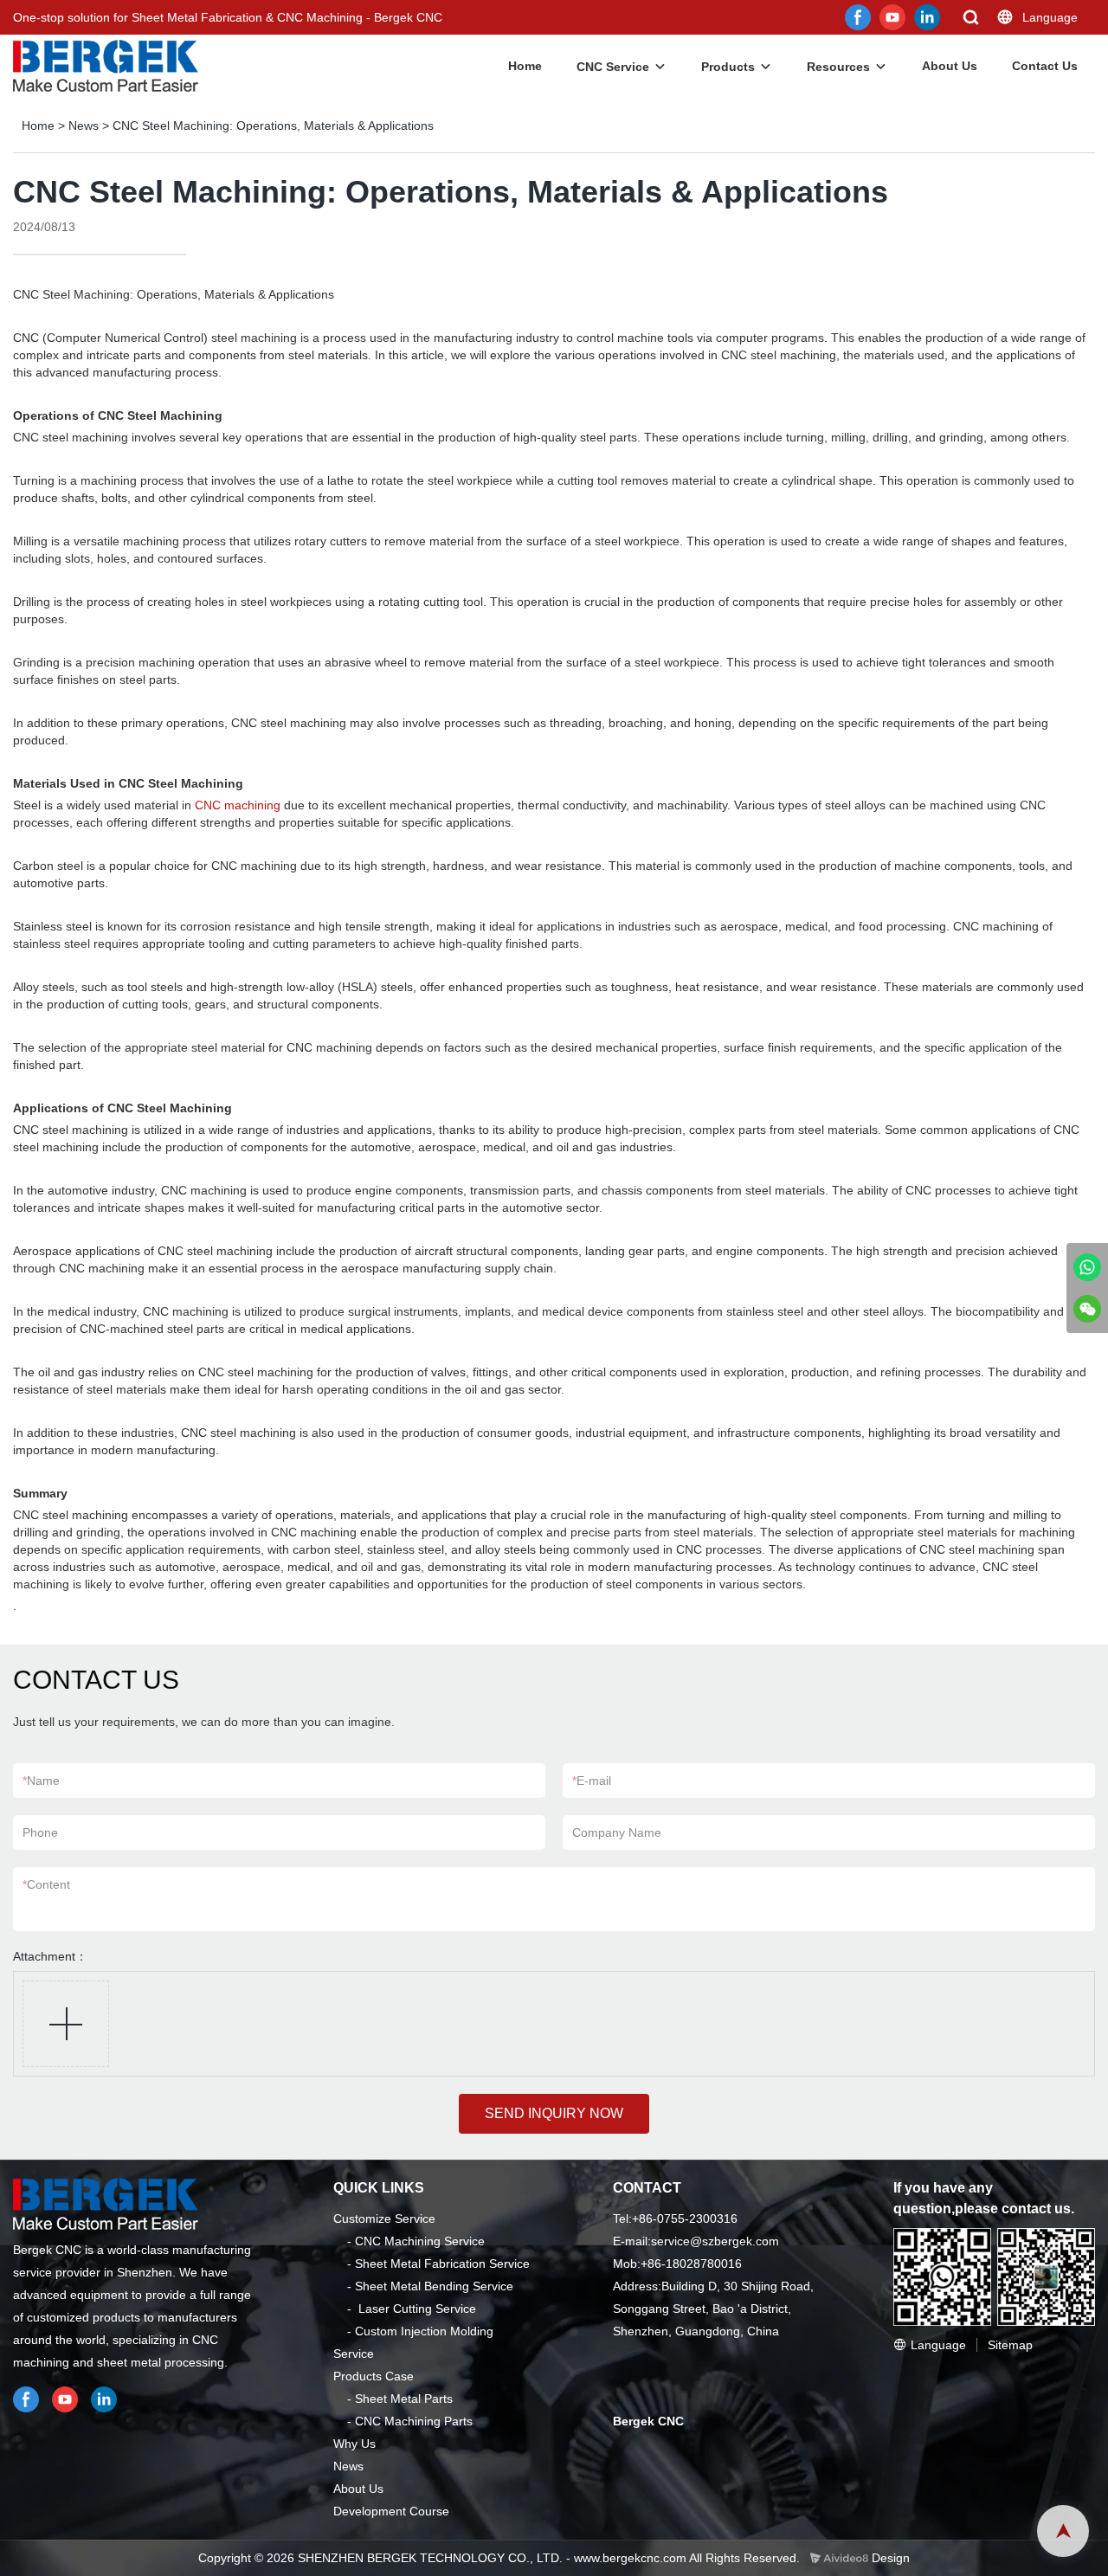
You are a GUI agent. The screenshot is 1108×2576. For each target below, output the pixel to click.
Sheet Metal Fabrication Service (442, 2263)
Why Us (354, 2443)
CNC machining (237, 805)
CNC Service (613, 67)
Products (728, 67)
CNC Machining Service (420, 2241)
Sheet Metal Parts (404, 2398)
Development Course (391, 2511)
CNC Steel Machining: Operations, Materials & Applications (273, 125)
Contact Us (1045, 66)
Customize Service (384, 2218)
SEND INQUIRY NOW (554, 2113)
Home (525, 66)
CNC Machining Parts (414, 2421)
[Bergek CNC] (1087, 1267)
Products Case (373, 2376)
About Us (949, 66)
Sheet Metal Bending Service (434, 2286)
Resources (838, 67)
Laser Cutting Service (417, 2308)
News (83, 125)
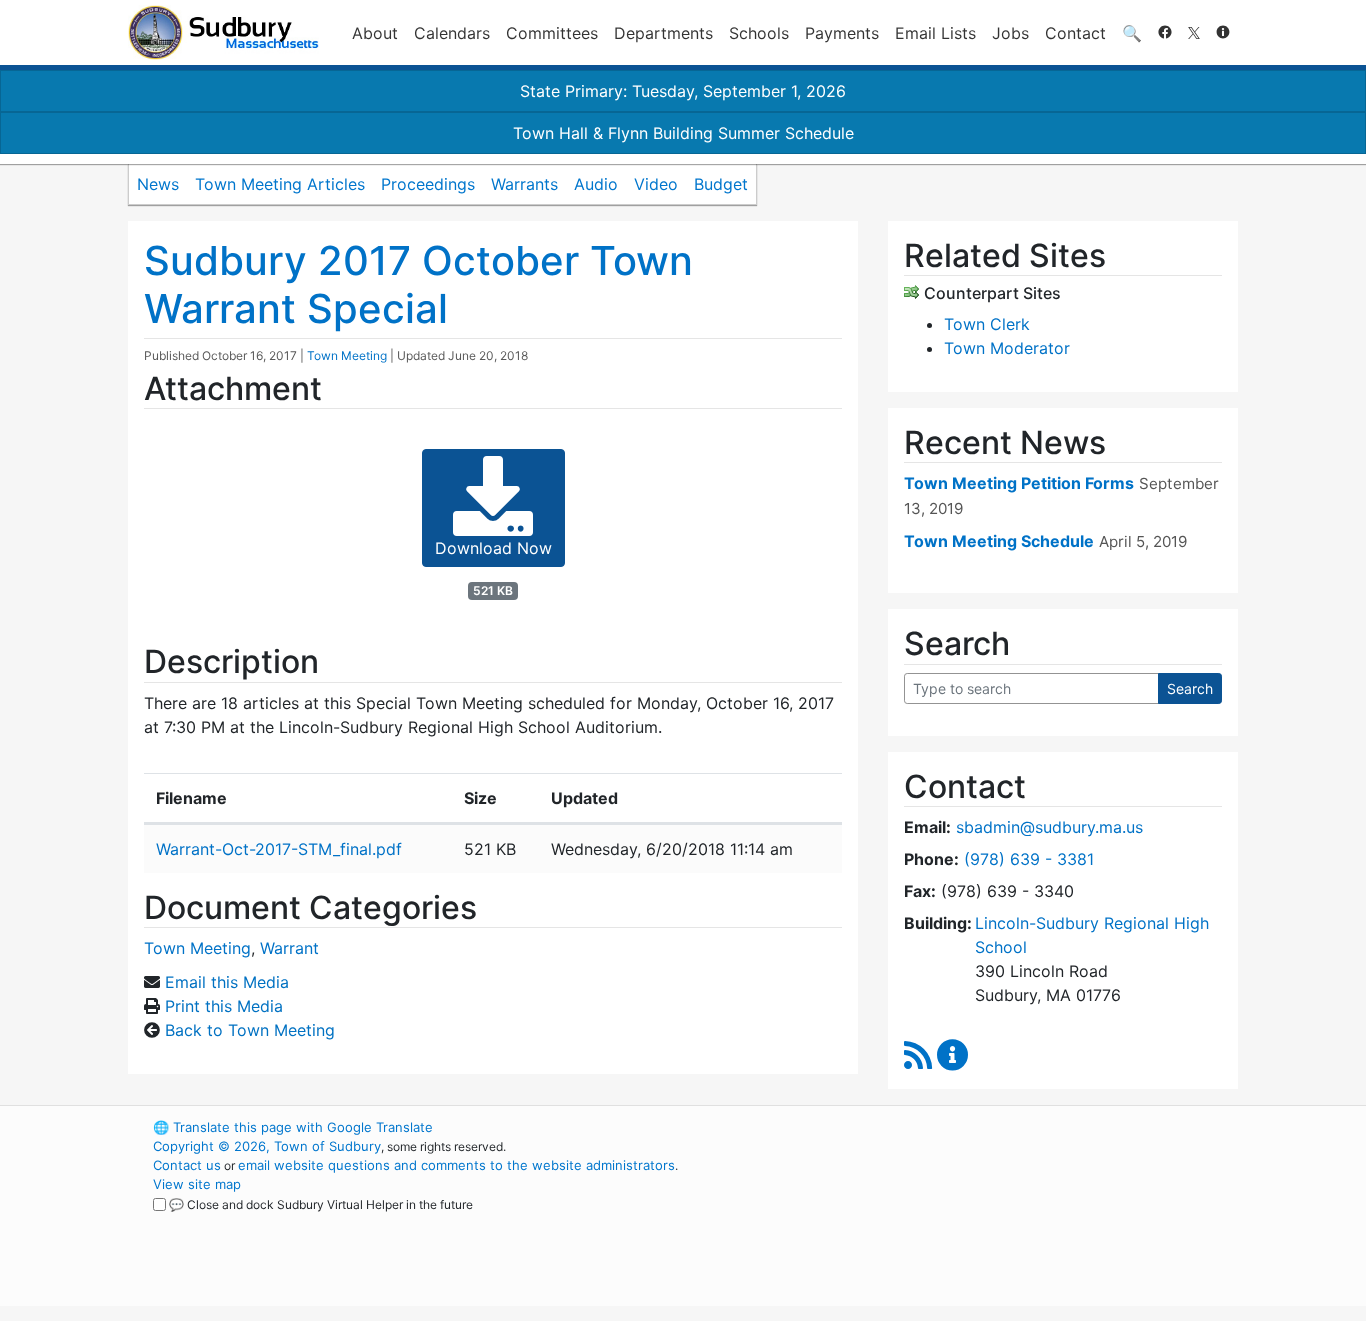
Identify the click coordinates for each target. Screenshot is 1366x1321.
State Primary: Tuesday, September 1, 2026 (683, 91)
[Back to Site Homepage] (223, 32)
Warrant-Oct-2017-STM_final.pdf (279, 849)
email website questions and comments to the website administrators (456, 1165)
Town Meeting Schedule (999, 541)
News (158, 184)
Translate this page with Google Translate (293, 1127)
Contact (1075, 33)
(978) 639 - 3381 (1029, 859)
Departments (663, 33)
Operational (1003, 1222)
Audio (596, 184)
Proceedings (428, 184)
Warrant (289, 948)
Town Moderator (1007, 348)
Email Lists (935, 33)
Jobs (1010, 33)
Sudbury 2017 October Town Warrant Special (418, 284)
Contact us (187, 1165)
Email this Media (227, 982)
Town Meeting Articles (280, 184)
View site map (197, 1184)
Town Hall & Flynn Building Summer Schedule (683, 133)
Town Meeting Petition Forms (1019, 483)
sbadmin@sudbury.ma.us (1049, 827)
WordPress (968, 1127)
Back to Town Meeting (250, 1030)
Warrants (524, 184)
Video (656, 184)
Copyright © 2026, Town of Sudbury (267, 1146)
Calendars (452, 33)
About (375, 33)
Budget (721, 184)
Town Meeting (347, 355)
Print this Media (224, 1006)
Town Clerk (987, 324)
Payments (842, 33)
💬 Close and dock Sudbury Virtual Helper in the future (321, 1204)
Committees (552, 33)
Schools (759, 33)
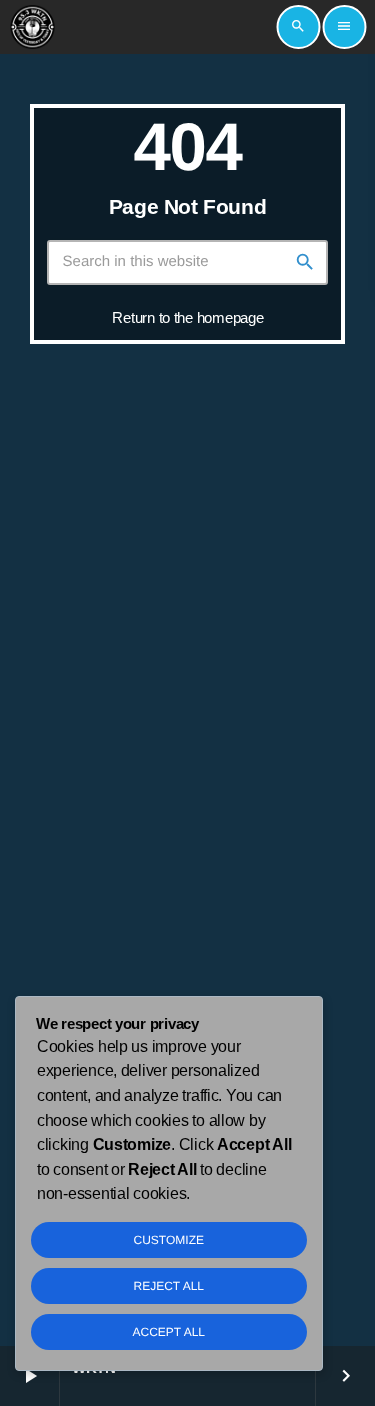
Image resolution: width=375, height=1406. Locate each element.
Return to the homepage (187, 317)
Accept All (169, 1332)
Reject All (169, 1286)
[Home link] (32, 27)
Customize (169, 1240)
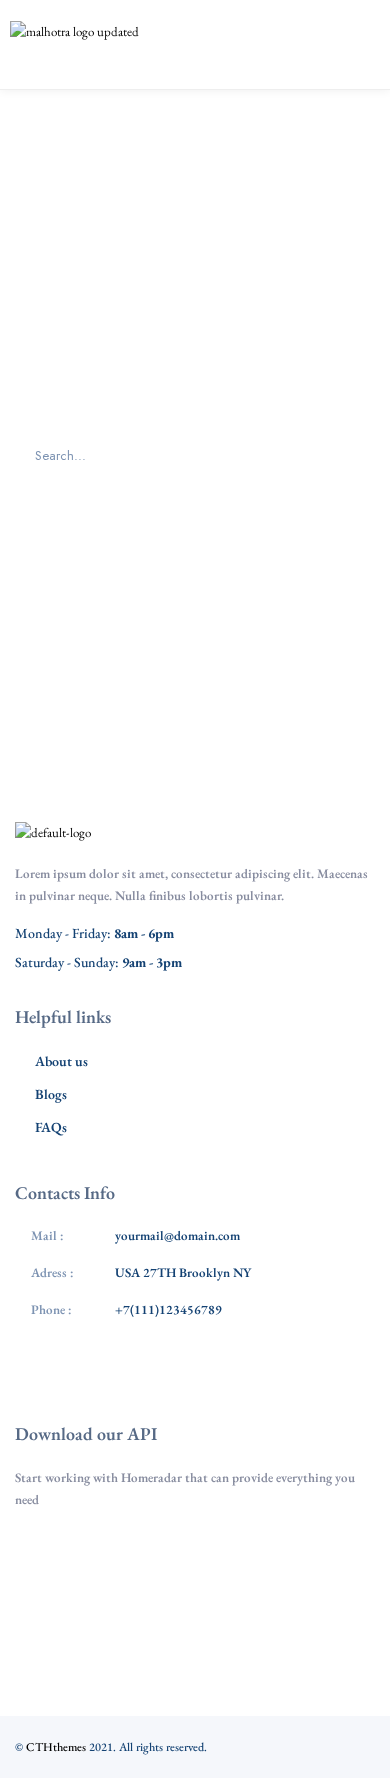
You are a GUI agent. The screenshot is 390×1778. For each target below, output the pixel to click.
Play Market (205, 1615)
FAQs (51, 1127)
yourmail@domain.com (177, 1235)
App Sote (205, 1555)
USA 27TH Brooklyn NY (183, 1272)
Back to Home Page (195, 569)
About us (61, 1061)
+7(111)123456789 (168, 1309)
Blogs (51, 1094)
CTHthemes (56, 1747)
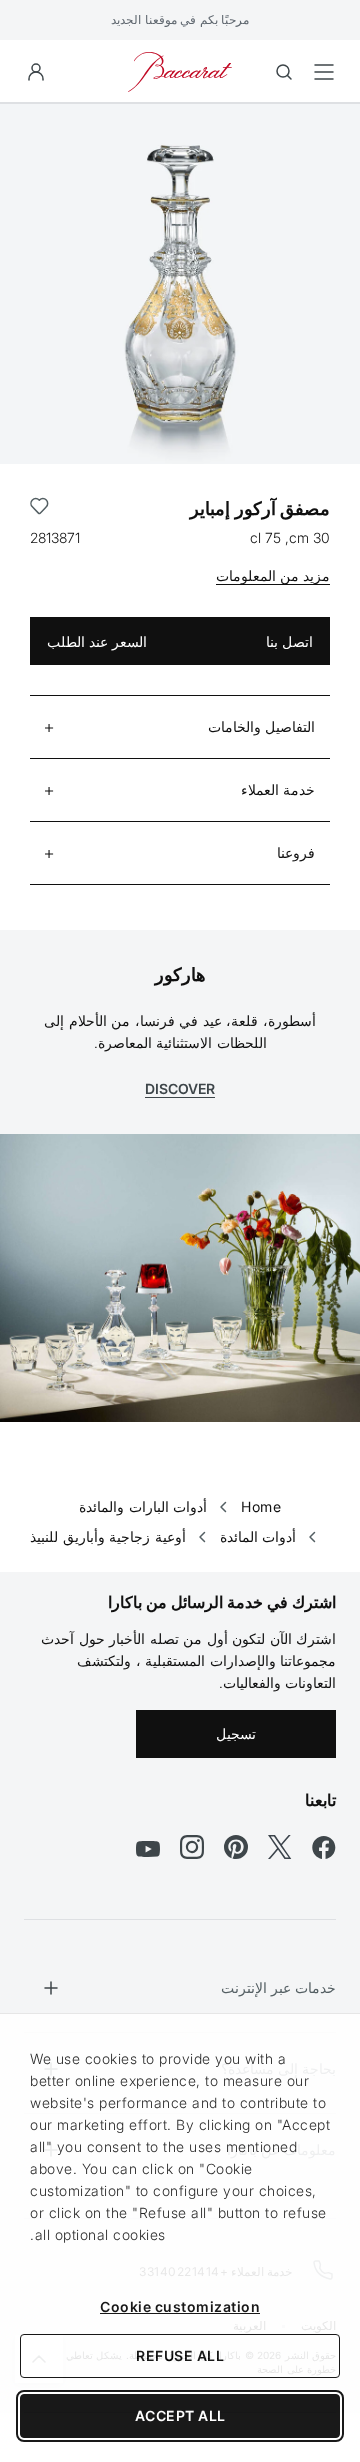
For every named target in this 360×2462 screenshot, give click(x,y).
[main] (180, 806)
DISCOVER (180, 1088)
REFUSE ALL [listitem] (180, 2355)
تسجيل (236, 1733)
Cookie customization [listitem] (180, 2306)
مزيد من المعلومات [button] (273, 575)
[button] (36, 72)
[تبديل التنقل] (324, 72)
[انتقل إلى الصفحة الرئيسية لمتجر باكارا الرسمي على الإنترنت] (180, 70)
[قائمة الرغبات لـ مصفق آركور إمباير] (39, 509)
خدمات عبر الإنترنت (278, 1987)
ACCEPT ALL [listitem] (180, 2415)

_DESCRIPTION OF THE TASK_
Tell me how many lines of the records include the word "Parts", replying with the number alone.

_SOLUTION TO THE EXERCISE_
2